Hong Kong's Senior Naval Officer, Commodore Peter Melson, CBE, FNI, Royal Navy, recently arranged a branch visit to a modern Royal Navy warship in Hong Kong's Victoria Harbour.
The 3,500 tonne HMS Exeter is a Type-42 guided missile destroyer commissioned in 1980. It chief combat role is air defence.
Tyne and Olympus gas turbines enable a top speed of 30 knots. The main armament of Sea Dart missiles has a range of 40 kilometres. After launching, the rocket and ramjet powered Sea Dart is guided in initial flight by the ship mounted 909 radar, housed in two giant domes fore and aft.
The missile's own nose-mounted radar then locks on to the target. Destruction of the enemy aircraft is achieved by the Sea Dart's warhead which explodes into thousands of jagged fragments.
Exeter's Sea Darts shot down two Argentinian aircraft during the Falklands campaign. The missile's most acclaimed kill, though ' was of a Chinese Silkworm missile during the Gulf War. HMS Gloucester's Sea Dart struck down the shore-launched projectile seconds before it impacted upon the American battleship Missouri.

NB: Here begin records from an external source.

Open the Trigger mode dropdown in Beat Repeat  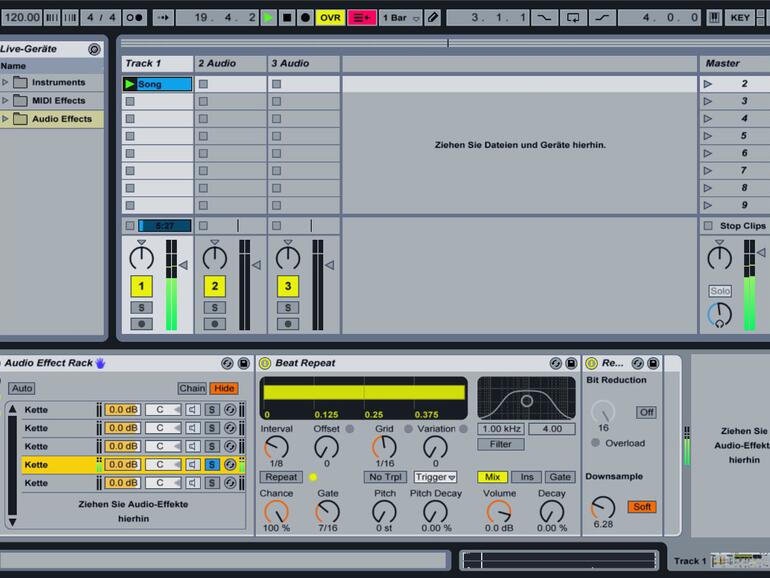(x=435, y=477)

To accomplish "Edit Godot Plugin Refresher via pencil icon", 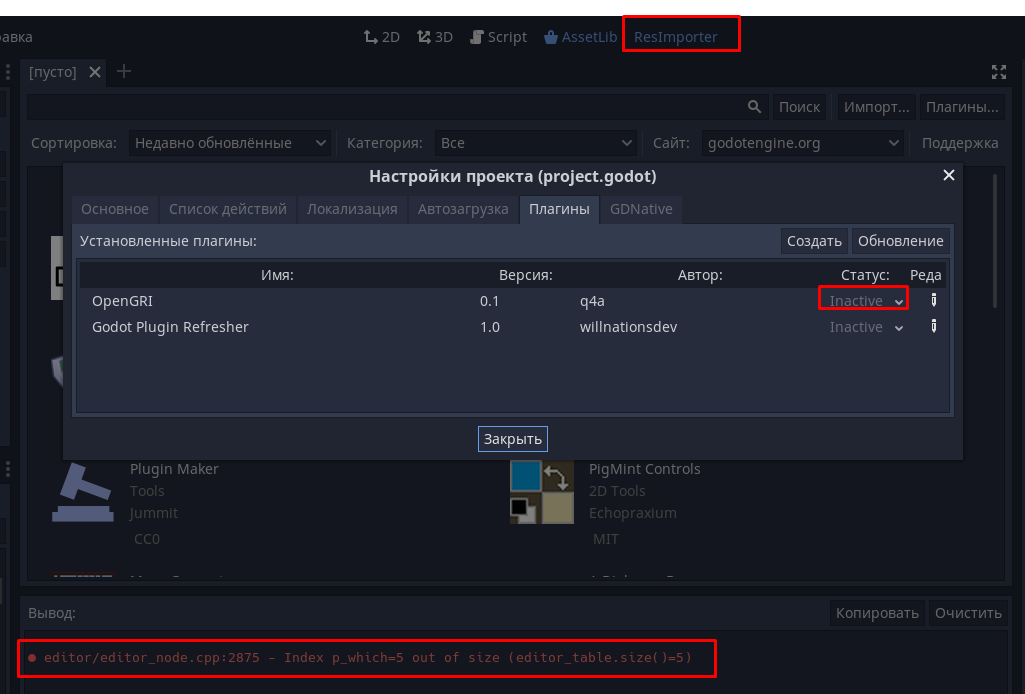I will click(932, 326).
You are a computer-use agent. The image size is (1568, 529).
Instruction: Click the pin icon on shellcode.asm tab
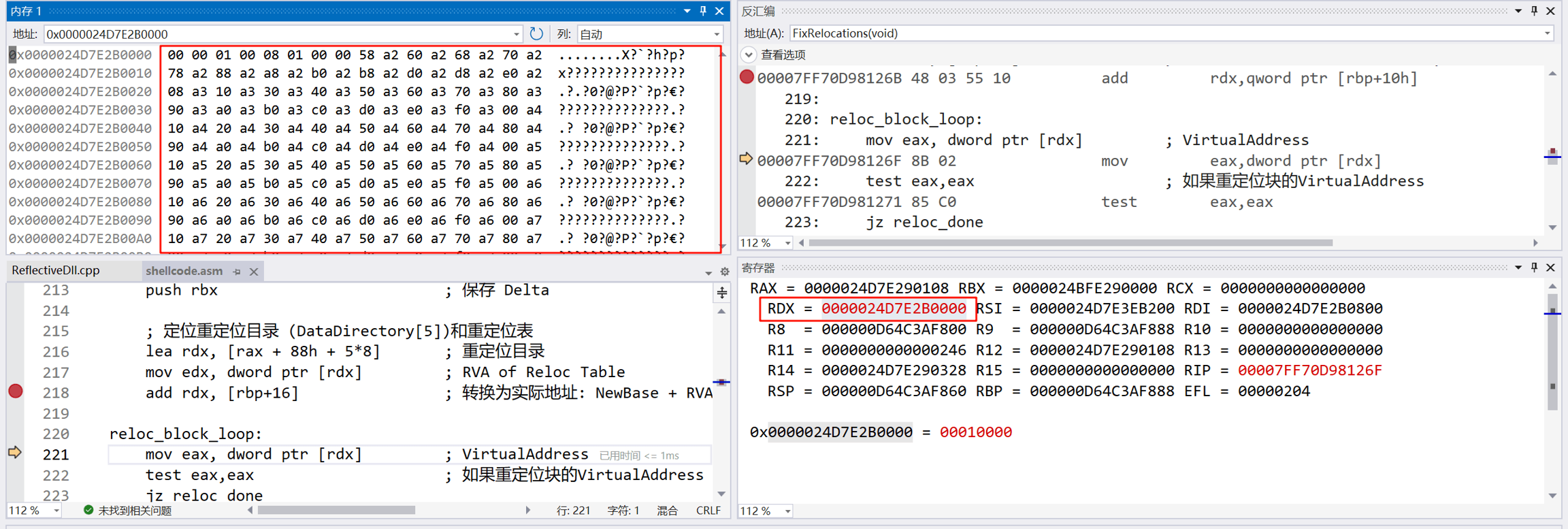click(x=237, y=272)
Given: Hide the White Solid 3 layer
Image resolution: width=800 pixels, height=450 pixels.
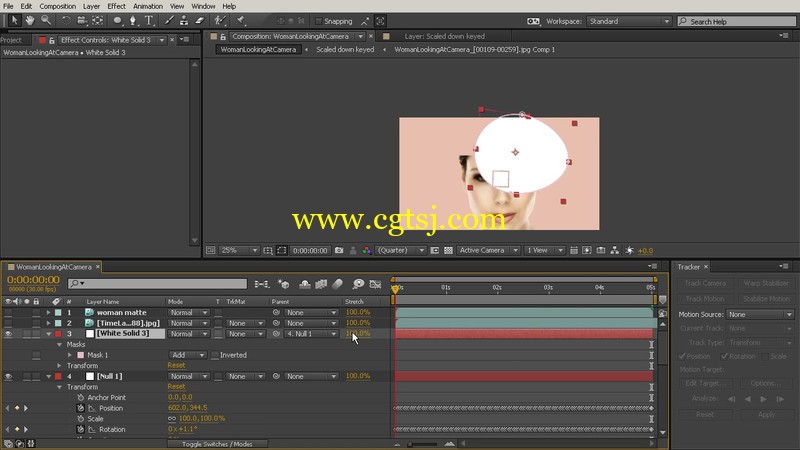Looking at the screenshot, I should click(x=8, y=334).
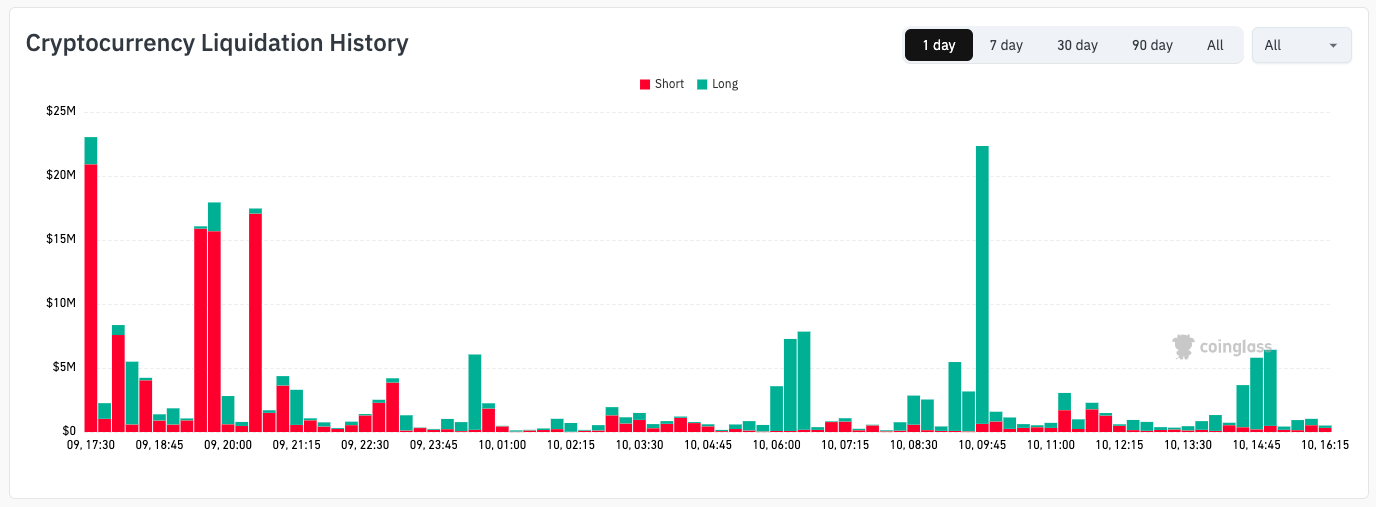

The 114mm. Vickers gun on the forecastle has a range of 22 kilometres. It can fire 25 rounds a minute at surface, shore and air targets.
Like many British warships these days, HMS Exeter bristles with secondary gun armament.
Computer controlled Phalanx six-barrel 20mm cannon systems, mounted port and starboard, provide defence against homing missiles. Backing up these weapons are four single 20mm cannon mounts.
Deception and confusion are vital components of modern naval warfare, and the destroyer is well equipped in both these areas. Upper deck mountings can launch anti-radar chaff missiles. Infra-red and floating decoys are also fitted. These systems hamper the effectiveness of enemy radar transmissions. Anti-submarine capability is provided by on board sonar, and torpedoes launched from the ship's Lynx helicopter. The Lynx can also fire the Sea Skua anti-ship missile.
Mast mounted electronic warfare equipment intercepts and analyses enemy transmisions.
Type 1022 and 966 radars enable long-range air and surface surveillance.
This compact and well equipped warship, commanded by Captain Paul Herington, MA, arrived in Hong Kong after taking part in the Starfish naval exercises with the Australian, New Zealand, Singaporean and Malaysian navies. A visit to Qingdao, the headquarters port for China's northern naval fleet, was scheduled for shortly after leaving Hong Kong.
After a most informative and professional tour, conducted by Deputy Weapons Electrical Officer Lieutenant Dave Cummings, Executive Officer Lieutenant Commander David Currie kindly extended the hospitality of the destroyer's wardroom to the NI party.